Serves 4 as a light lunch or 8 as an appetizer (makes 8 rolls)
- 1 cup shredded Napa cabbage
- 3/4 cup carrots, fine julienne
- 1/4 cup green onions, fine julienne
- ½ English cucumber, fine julienne
- ¼ cup snipped fresh cilantro, reserve whole leaves for garnish
- ¼ cup snipped fresh mint, reserve whole leaves for garnish
- 1 teaspoon soy sauce
- 1 teaspoon sugar
- 1 tablespoon rice vinegar
- 8 8-inch round spring roll wrappers
- 8 ounces fresh or frozen crab claw meat
- Prepared peanut sauce for dipping
- Juice of 1 lime
- For filling, in a large bowl combine cabbage, carrots, green onions, cucumber, cilantro and mint. Dissolve the sugar in the rice vinegar; combine with soy sauce. Toss lightly with the vegetables to coat.
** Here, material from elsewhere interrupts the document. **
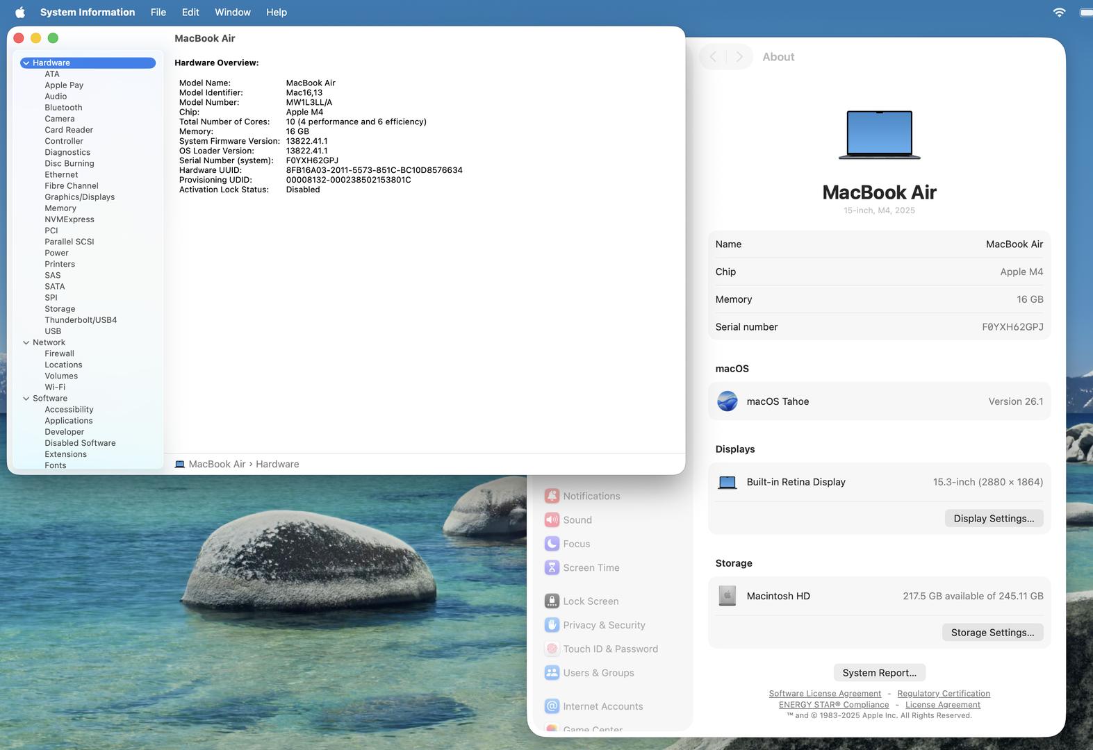
Task: Select Graphics/Displays in the sidebar
Action: pos(79,197)
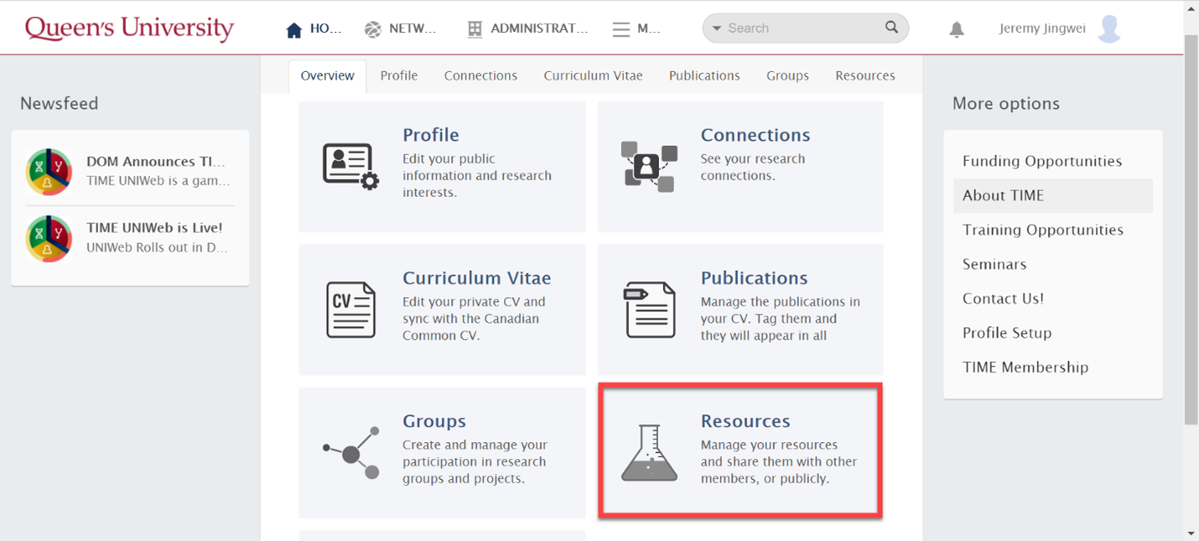The height and width of the screenshot is (541, 1199).
Task: Click the Home house icon in navbar
Action: tap(293, 29)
- For the dipping sauce: in a small bowl stir together 1/2 cup of peanut sauce and juice of one lime; season with salt and pepper and set aside.
- Place 1 cup of luke-warm water in a shallow dish. As you prepare each roll, dip each wrapper in warm water for 7-10 seconds until limp (as a cooked lasagna noodle). Place on damp dish towel for filling and rolling. Don’t over-soak; they will tear or rip if over-soaked.
- Center 1/3 cup of filling about 1 inch from bottom edge of one of the moistened spring roll wrappers. Top with 2 tablespoons crab meat. Driizzle with a bit of dipping sauce. Fold the bottom edge of the wrapper over the filling. Fold in sides. Gently, roll up tightly as you would a burrito, keeping filling snug. Repeat with remaining filling and spring roll wrappers. Cut in half on a diagonal; serve with dipping sauce. *Do-ahead tip: Prep all the veggies as early as the night before and submerge in ice water; drain well on paper towels before assembling the rolls.